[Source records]
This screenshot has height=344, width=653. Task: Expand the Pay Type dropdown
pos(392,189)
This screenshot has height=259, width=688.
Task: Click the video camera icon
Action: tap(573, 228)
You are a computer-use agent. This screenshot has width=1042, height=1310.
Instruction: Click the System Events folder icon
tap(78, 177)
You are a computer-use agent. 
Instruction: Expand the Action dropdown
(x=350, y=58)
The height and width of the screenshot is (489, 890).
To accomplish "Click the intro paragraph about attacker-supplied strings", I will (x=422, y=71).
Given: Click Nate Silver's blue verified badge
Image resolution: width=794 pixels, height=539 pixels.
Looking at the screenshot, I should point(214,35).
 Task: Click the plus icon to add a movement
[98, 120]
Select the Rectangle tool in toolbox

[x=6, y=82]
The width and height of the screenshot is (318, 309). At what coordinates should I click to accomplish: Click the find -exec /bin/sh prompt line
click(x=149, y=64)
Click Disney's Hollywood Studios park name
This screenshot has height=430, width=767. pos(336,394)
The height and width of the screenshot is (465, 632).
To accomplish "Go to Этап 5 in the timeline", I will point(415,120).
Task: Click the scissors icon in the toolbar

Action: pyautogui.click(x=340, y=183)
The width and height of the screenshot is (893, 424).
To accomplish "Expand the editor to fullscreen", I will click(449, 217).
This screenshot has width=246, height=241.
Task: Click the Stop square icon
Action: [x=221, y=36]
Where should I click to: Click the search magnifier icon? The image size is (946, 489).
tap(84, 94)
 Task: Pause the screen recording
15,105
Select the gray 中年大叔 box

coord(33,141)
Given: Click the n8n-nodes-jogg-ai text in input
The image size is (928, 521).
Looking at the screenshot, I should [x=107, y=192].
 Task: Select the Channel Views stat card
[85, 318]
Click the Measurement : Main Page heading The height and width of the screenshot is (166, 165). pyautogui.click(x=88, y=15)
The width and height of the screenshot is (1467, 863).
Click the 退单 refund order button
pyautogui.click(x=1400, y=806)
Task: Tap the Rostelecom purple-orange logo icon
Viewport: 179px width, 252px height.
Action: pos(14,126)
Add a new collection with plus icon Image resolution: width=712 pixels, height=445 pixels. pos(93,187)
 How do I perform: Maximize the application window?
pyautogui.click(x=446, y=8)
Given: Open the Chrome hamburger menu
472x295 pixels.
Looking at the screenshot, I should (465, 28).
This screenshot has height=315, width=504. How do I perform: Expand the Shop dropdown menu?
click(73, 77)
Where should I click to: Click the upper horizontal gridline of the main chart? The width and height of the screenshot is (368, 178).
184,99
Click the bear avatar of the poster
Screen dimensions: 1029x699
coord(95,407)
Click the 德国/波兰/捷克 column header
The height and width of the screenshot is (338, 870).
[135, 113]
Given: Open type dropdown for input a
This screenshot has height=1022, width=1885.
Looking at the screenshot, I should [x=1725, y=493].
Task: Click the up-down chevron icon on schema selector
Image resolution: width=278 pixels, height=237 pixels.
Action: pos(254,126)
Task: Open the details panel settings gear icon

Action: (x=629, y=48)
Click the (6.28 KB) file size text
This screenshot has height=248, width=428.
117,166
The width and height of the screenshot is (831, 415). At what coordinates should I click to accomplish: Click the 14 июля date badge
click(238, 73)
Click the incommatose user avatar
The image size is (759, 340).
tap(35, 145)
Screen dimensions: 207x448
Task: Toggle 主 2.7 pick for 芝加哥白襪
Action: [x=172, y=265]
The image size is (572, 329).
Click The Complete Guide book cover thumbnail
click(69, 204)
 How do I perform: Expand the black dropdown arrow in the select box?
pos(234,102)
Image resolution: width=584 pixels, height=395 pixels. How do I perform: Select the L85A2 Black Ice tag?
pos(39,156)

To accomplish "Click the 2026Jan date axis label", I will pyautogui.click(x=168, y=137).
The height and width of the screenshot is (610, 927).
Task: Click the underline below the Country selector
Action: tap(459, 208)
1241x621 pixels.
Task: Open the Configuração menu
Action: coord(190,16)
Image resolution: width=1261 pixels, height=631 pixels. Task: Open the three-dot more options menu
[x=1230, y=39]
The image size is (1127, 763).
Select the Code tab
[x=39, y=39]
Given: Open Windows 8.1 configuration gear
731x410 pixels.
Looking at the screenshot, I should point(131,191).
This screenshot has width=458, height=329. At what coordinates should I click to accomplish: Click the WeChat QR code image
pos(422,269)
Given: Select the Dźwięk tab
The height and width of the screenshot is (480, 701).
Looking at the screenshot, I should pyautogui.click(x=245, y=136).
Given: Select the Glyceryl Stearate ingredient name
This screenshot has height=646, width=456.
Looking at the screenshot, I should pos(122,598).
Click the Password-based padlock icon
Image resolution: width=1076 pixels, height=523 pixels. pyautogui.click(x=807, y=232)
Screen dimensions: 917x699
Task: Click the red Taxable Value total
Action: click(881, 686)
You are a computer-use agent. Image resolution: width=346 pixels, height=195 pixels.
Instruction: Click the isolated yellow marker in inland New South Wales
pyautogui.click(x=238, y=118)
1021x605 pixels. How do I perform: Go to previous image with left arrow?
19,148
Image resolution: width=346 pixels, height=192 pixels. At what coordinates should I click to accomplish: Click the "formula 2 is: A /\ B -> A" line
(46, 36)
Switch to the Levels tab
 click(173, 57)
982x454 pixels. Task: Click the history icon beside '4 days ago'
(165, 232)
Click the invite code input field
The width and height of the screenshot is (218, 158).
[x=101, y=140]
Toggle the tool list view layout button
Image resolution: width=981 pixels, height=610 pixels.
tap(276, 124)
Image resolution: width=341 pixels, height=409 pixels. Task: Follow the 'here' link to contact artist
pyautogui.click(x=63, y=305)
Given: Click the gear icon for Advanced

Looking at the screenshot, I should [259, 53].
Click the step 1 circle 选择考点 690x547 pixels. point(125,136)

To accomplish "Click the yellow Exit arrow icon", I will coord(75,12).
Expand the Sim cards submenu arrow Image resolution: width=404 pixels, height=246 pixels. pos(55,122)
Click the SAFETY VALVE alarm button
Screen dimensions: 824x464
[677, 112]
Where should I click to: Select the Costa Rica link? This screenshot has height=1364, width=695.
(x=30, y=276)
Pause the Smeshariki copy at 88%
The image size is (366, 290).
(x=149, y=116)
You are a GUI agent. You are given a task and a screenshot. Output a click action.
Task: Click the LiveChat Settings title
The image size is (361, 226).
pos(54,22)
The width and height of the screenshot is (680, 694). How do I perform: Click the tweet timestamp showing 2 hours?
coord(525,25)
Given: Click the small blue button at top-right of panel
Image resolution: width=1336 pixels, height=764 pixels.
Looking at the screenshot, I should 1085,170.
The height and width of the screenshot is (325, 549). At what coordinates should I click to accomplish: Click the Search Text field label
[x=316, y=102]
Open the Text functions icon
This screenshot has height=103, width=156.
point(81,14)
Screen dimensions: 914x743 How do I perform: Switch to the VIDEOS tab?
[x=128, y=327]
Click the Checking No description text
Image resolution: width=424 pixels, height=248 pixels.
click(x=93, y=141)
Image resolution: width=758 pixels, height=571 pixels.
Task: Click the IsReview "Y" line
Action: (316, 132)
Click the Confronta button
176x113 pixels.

» What is expected:
Repeat what the records above say. Use their exact words.

» Solution for this exercise:
This screenshot has height=344, width=653. Task: Expand the Pay Type dropdown
pos(392,189)
This screenshot has height=259, width=688.
Task: Click the video camera icon
Action: tap(573, 228)
You are a computer-use agent. This screenshot has width=1042, height=1310.
Instruction: Click the System Events folder icon
tap(78, 177)
You are a computer-use agent. 
Instruction: Expand the Action dropdown
(x=350, y=58)
The height and width of the screenshot is (489, 890).
To accomplish "Click the intro paragraph about attacker-supplied strings", I will (x=422, y=71).
Given: Click Nate Silver's blue verified badge
Image resolution: width=794 pixels, height=539 pixels.
Looking at the screenshot, I should point(214,35).
 Task: Click the plus icon to add a movement
[98, 120]
Select the Rectangle tool in toolbox

[x=6, y=82]
The width and height of the screenshot is (318, 309). At what coordinates should I click to accomplish: Click the find -exec /bin/sh prompt line
click(x=149, y=64)
Click Disney's Hollywood Studios park name
This screenshot has height=430, width=767. pos(336,394)
The height and width of the screenshot is (465, 632).
To accomplish "Go to Этап 5 in the timeline", I will point(415,120).
Task: Click the scissors icon in the toolbar

Action: pyautogui.click(x=340, y=183)
The width and height of the screenshot is (893, 424).
To accomplish "Expand the editor to fullscreen", I will click(449, 217).
This screenshot has width=246, height=241.
Task: Click the Stop square icon
Action: [x=221, y=36]
Where should I click to: Click the search magnifier icon? The image size is (946, 489).
tap(84, 94)
 Task: Pause the screen recording
15,105
Select the gray 中年大叔 box

coord(33,141)
Given: Click the n8n-nodes-jogg-ai text in input
The image size is (928, 521).
Looking at the screenshot, I should [x=107, y=192].
 Task: Select the Channel Views stat card
[85, 318]
Click the Measurement : Main Page heading The height and width of the screenshot is (166, 165). pyautogui.click(x=88, y=15)
The width and height of the screenshot is (1467, 863).
Click the 退单 refund order button
pyautogui.click(x=1400, y=806)
Task: Tap the Rostelecom purple-orange logo icon
Viewport: 179px width, 252px height.
Action: pos(14,126)
Add a new collection with plus icon Image resolution: width=712 pixels, height=445 pixels. pos(93,187)
 How do I perform: Maximize the application window?
pyautogui.click(x=446, y=8)
Given: Open the Chrome hamburger menu
472x295 pixels.
Looking at the screenshot, I should (465, 28).
This screenshot has height=315, width=504. How do I perform: Expand the Shop dropdown menu?
click(73, 77)
Where should I click to: Click the upper horizontal gridline of the main chart? The width and height of the screenshot is (368, 178).
184,99
Click the bear avatar of the poster
Screen dimensions: 1029x699
coord(95,407)
Click the 德国/波兰/捷克 column header
The height and width of the screenshot is (338, 870).
[135, 113]
Given: Open type dropdown for input a
This screenshot has height=1022, width=1885.
Looking at the screenshot, I should [x=1725, y=493].
Task: Click the up-down chevron icon on schema selector
Image resolution: width=278 pixels, height=237 pixels.
Action: pos(254,126)
Task: Open the details panel settings gear icon

Action: (x=629, y=48)
Click the (6.28 KB) file size text
This screenshot has height=248, width=428.
117,166
The width and height of the screenshot is (831, 415). At what coordinates should I click to accomplish: Click the 14 июля date badge
click(238, 73)
Click the incommatose user avatar
The image size is (759, 340).
tap(35, 145)
Screen dimensions: 207x448
Task: Toggle 主 2.7 pick for 芝加哥白襪
Action: [x=172, y=265]
The image size is (572, 329).
Click The Complete Guide book cover thumbnail
click(69, 204)
 How do I perform: Expand the black dropdown arrow in the select box?
pos(234,102)
Image resolution: width=584 pixels, height=395 pixels. How do I perform: Select the L85A2 Black Ice tag?
pos(39,156)

To accomplish "Click the 2026Jan date axis label", I will pyautogui.click(x=168, y=137).
The height and width of the screenshot is (610, 927).
Task: Click the underline below the Country selector
Action: tap(459, 208)
1241x621 pixels.
Task: Open the Configuração menu
Action: coord(190,16)
Image resolution: width=1261 pixels, height=631 pixels. Task: Open the three-dot more options menu
[x=1230, y=39]
The image size is (1127, 763).
Select the Code tab
[x=39, y=39]
Given: Open Windows 8.1 configuration gear
731x410 pixels.
Looking at the screenshot, I should point(131,191).
This screenshot has width=458, height=329. At what coordinates should I click to accomplish: Click the WeChat QR code image
pos(422,269)
Given: Select the Dźwięk tab
The height and width of the screenshot is (480, 701).
Looking at the screenshot, I should pyautogui.click(x=245, y=136).
Given: Select the Glyceryl Stearate ingredient name
This screenshot has height=646, width=456.
Looking at the screenshot, I should pos(122,598).
Click the Password-based padlock icon
Image resolution: width=1076 pixels, height=523 pixels. pyautogui.click(x=807, y=232)
Screen dimensions: 917x699
Task: Click the red Taxable Value total
Action: click(881, 686)
You are a computer-use agent. Image resolution: width=346 pixels, height=195 pixels.
Instruction: Click the isolated yellow marker in inland New South Wales
pyautogui.click(x=238, y=118)
1021x605 pixels. How do I perform: Go to previous image with left arrow?
19,148
Image resolution: width=346 pixels, height=192 pixels. At what coordinates should I click to accomplish: Click the "formula 2 is: A /\ B -> A" line
(46, 36)
Switch to the Levels tab
 click(173, 57)
982x454 pixels. Task: Click the history icon beside '4 days ago'
(165, 232)
Click the invite code input field
The width and height of the screenshot is (218, 158).
[x=101, y=140]
Toggle the tool list view layout button
Image resolution: width=981 pixels, height=610 pixels.
tap(276, 124)
Image resolution: width=341 pixels, height=409 pixels. Task: Follow the 'here' link to contact artist
pyautogui.click(x=63, y=305)
Given: Click the gear icon for Advanced

Looking at the screenshot, I should [259, 53].
Click the step 1 circle 选择考点 690x547 pixels. point(125,136)

To accomplish "Click the yellow Exit arrow icon", I will coord(75,12).
Expand the Sim cards submenu arrow Image resolution: width=404 pixels, height=246 pixels. pos(55,122)
Click the SAFETY VALVE alarm button
Screen dimensions: 824x464
[677, 112]
Where should I click to: Select the Costa Rica link? This screenshot has height=1364, width=695.
(x=30, y=276)
Pause the Smeshariki copy at 88%
The image size is (366, 290).
(x=149, y=116)
You are a GUI agent. You are given a task and a screenshot. Output a click action.
Task: Click the LiveChat Settings title
The image size is (361, 226).
pos(54,22)
The width and height of the screenshot is (680, 694). How do I perform: Click the tweet timestamp showing 2 hours?
coord(525,25)
Given: Click the small blue button at top-right of panel
Image resolution: width=1336 pixels, height=764 pixels.
Looking at the screenshot, I should 1085,170.
The height and width of the screenshot is (325, 549). At what coordinates should I click to accomplish: Click the Search Text field label
[x=316, y=102]
Open the Text functions icon
This screenshot has height=103, width=156.
point(81,14)
Screen dimensions: 914x743 How do I perform: Switch to the VIDEOS tab?
[x=128, y=327]
Click the Checking No description text
Image resolution: width=424 pixels, height=248 pixels.
click(x=93, y=141)
Image resolution: width=758 pixels, height=571 pixels.
Task: Click the IsReview "Y" line
Action: (316, 132)
Click the Confronta button
176x113 pixels.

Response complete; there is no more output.